Here we describe an implementation of the custom management strategy evaluation model built for the transboundary Northeast Pacific sablefish stock (Kapur 2023, Kapur et al. 2024) using the afscOM framework. The original model is a spatially-explicit, multi-stock, age- and sex-structured population model that spans the Northeast Pacific Ocean, from the U.S. - Mexico border to the Bering Sea and Aleutian Islands, and accounts for fishing by seven distinct fishing fleets across six spatial regions spanning three management regimes. For a full description of the original model, see Kapur et al. (2023) and Kapur et al. (2024).

The transboundary sablefish model represents a useful case study for the afscOM package as it includes multiple unique “stocks” that share demographic rates, but can span across spatial units, as well as multiple fisheries that are active in only a subset of the spatial regions. As such, the original transboundary sablefish model is able to produce complex population dynamics that make use of a wide variety of the features implemented by afscOM.

The level of complexity of the original model implementation is not fully reproducible by afscOM at current (July 2024). Major discrepencies include the afscOM treatement of growth (via weight-at-age), the original model’s use of sub-annual “seasonal” timesteps and the associated timing of natural morality, fishing mortality, movement, and recruitment processes, and the allocation of catch across fleets and regions. It is also notable that the original model utilized a different algorithm to solve for the fishing mortality that would yield a specific annual catch (Pope’s approximation) than what is implemented within afscOM (Baranov catch equation).

Fleet and region names have been anonymized here.

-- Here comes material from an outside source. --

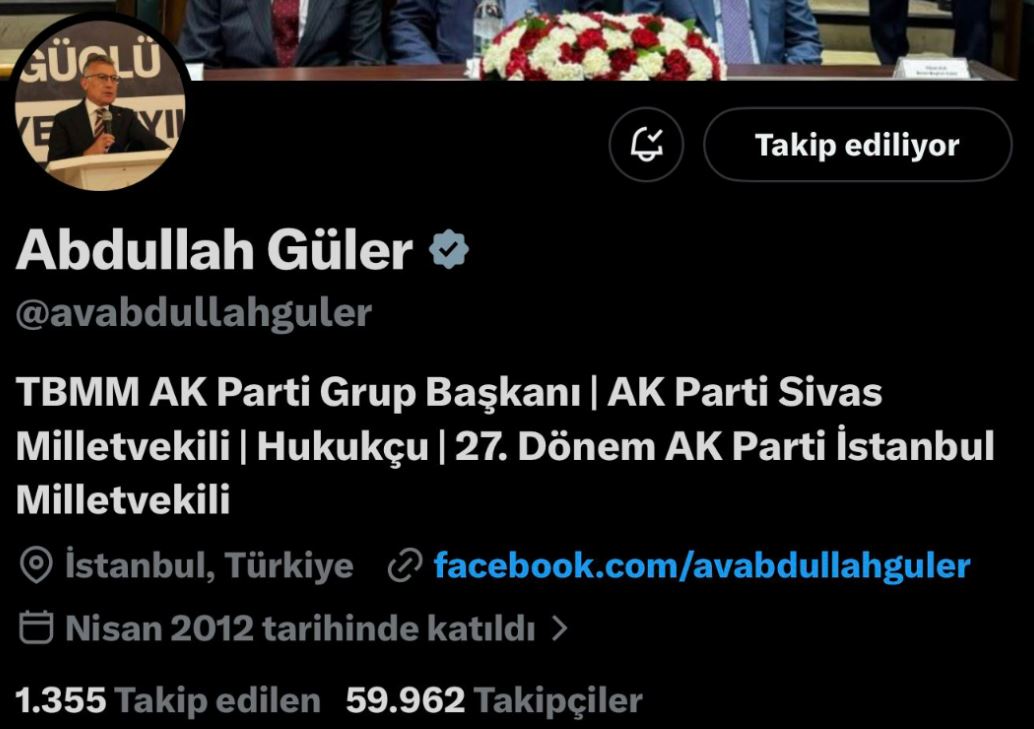This screenshot has width=1034, height=729.
Task: Click the @avabdullahguler username handle
Action: click(x=193, y=313)
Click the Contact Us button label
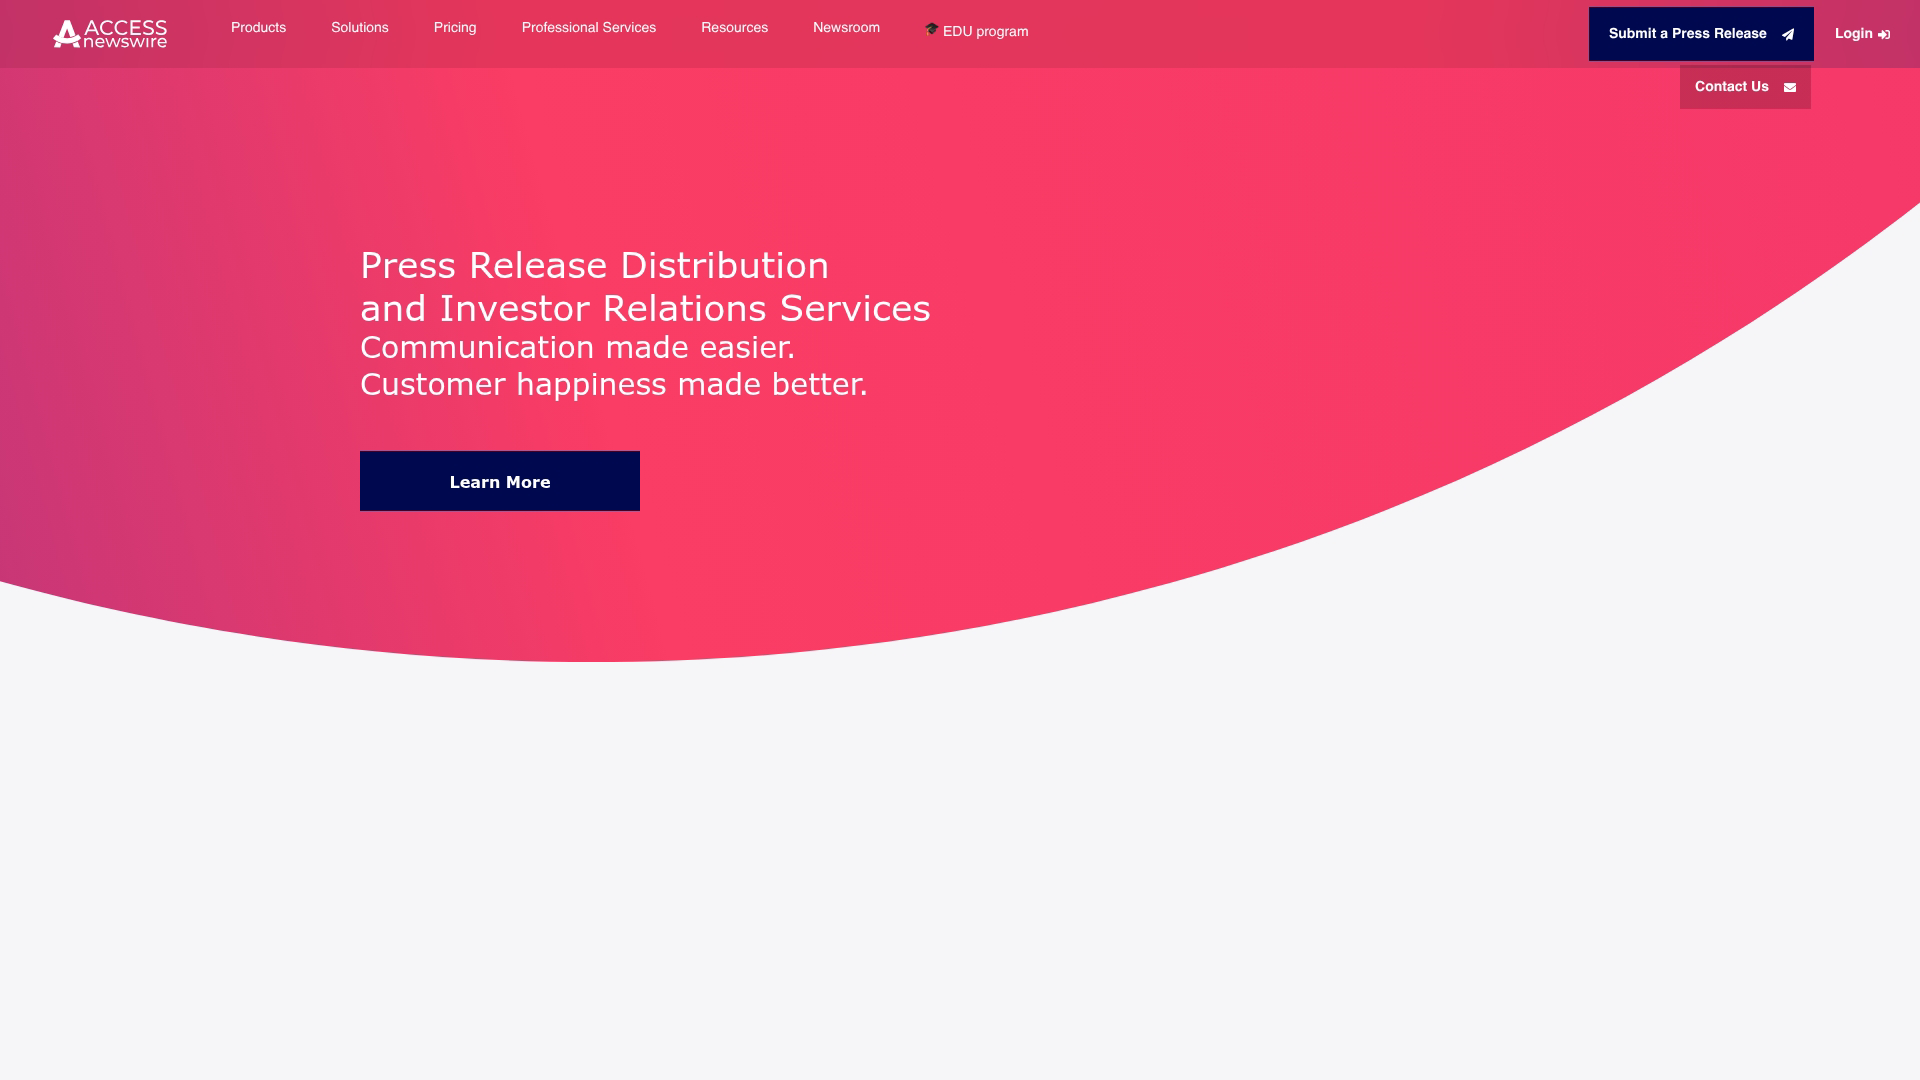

Implementing the Transboundary Sablefish Model in afscOM

The full implementation of the transboundary sablefish model is quite similar to the process described in the “Simple Spatial OM Example”, though determination of the proper spatial and spatial-fleet catch apportionment was complicated. For more details on specifying a generic spatial OM using afscOM please see the “Simple Spatial OM Example”.

Comparison

Despite some simplifications with regards to the treatment of seasonal event timing, growth, and small discrepencies in the exact region-fleet catch apportionment, the afscOM implementation was able to closely match the trend and scale of spawning biomass that was produced from the original model (Figure 1). Discrepencies, particularly in terms of scale, are believed to largely be the result of providing summarised, end-of-year, weight-at-age data to the afscOM model rather than using the more nuanced seasonal growth that occurred in the original model.

Figure 1: Side-by-side comparison of spawning biomass by spatial region from the NEP transboundary sablefish model (left) and the reimplementation using afscOM (right).

Regional fishing mortality was also similar across the two model implementations, despite use of different algorithms to solve for the correct fishing mortality given annual catch allocations (Figure 2). The source of the large discrepency in fishing mortality for Fleet 4 and Fleet 5 between the two models is currently unkown, but is the subject of active investigation and testing.

Figure 2: Comparison of fleet-specific fishing mortality between the NEP transboundary sablefish model (dashed lines) and the afscOM implementation (solid lines).